[[ Selected passage open ]]
He doesn’t feel that the solution is choosing a seminar topic, however. Instead, he suggests changing the Encounters theme and book list regularly so that all students can read the same texts and still be more focused.

“This would create a greater coherence to the whole curriculum that is currently somewhat lacking. This also maintains the liberal-arts ideal, that everyone in the incoming class should be excited about learning and interested in whatever topic it is.”

Some students at other colleges feel that even taking a first-year seminar isn’t necessary. Amandine Lee, a senior at Swarthmore College in Pennsylvania, also took a themed first-year seminar. Each first-year seminar course at Swarthmore has twelve students in it, and students are allowed to take more than one seminar course.  Lee chose the class theme “Infectious Diseases,” and although she was interested in the topic, she wasn’t entirely pleased with the way the course was structured.

“For a little class of only freshman, we had the potential of getting to do something really self directed and challenging and cool, and it ended up being a survey of like ten major infectious diseases,” she said.

She also felt that the workload in her seminar wasn’t difficult enough to prepare her for other college courses.

“I had high school classes that prepared me better for my workload,” she said.
[[ Selected passage closed ]]
[[ Entries shown open ]]
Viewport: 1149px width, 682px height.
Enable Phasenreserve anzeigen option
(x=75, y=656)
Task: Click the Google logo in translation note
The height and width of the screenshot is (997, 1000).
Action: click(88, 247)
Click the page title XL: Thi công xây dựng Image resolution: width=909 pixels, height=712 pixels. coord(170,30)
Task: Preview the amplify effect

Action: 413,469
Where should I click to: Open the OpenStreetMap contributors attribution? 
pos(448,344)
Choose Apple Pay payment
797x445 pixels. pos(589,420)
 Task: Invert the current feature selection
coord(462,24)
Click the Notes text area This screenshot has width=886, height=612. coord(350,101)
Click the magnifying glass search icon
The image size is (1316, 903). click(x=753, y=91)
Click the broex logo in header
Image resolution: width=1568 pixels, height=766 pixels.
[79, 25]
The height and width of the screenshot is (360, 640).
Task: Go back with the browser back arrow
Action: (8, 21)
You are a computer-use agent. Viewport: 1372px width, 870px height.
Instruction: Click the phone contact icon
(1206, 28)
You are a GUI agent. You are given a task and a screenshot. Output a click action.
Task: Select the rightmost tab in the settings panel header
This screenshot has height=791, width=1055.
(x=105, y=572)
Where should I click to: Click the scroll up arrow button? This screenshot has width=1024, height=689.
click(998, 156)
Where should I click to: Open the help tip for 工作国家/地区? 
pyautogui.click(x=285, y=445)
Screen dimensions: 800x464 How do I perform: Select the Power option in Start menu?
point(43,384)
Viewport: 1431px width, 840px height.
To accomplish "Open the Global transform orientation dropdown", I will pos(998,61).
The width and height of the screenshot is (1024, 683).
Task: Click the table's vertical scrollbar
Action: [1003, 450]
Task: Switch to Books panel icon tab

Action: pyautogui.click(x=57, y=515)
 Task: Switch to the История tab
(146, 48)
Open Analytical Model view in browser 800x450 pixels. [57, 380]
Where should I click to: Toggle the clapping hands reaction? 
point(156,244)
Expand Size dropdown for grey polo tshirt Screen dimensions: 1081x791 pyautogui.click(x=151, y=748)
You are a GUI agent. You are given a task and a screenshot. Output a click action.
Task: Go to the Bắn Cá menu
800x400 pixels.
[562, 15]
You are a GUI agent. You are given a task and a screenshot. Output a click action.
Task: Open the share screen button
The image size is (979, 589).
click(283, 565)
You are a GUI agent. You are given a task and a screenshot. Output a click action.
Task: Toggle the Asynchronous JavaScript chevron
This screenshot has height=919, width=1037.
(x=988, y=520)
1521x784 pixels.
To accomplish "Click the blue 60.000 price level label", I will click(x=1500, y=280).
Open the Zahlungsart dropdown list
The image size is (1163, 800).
[[ Entries shown closed ]]
§ **Required tasks**:
(a) Reproduce word for word the passage on first-year seminars, everything from "He doesn’t feel" down to "be more focused.".
(b) List every piece of wording that the passage on first-year seminars places inside quotation marks.

§ **Results by task**:
(a)
He doesn’t feel that the solution is choosing a seminar topic, however. Instead, he suggests changing the Encounters theme and book list regularly so that all students can read the same texts and still be more focused.

(b)
1. This would create a greater coherence to the whole curriculum that is currently somewhat lacking. This also maintains the liberal-arts ideal, that everyone in the incoming class should be excited about learning and interested in whatever topic it is.
2. Infectious Diseases
3. For a little class of only freshman, we had the potential of getting to do something really self directed and challenging and cool, and it ended up being a survey of like ten major infectious diseases,
4. I had high school classes that prepared me better for my workload,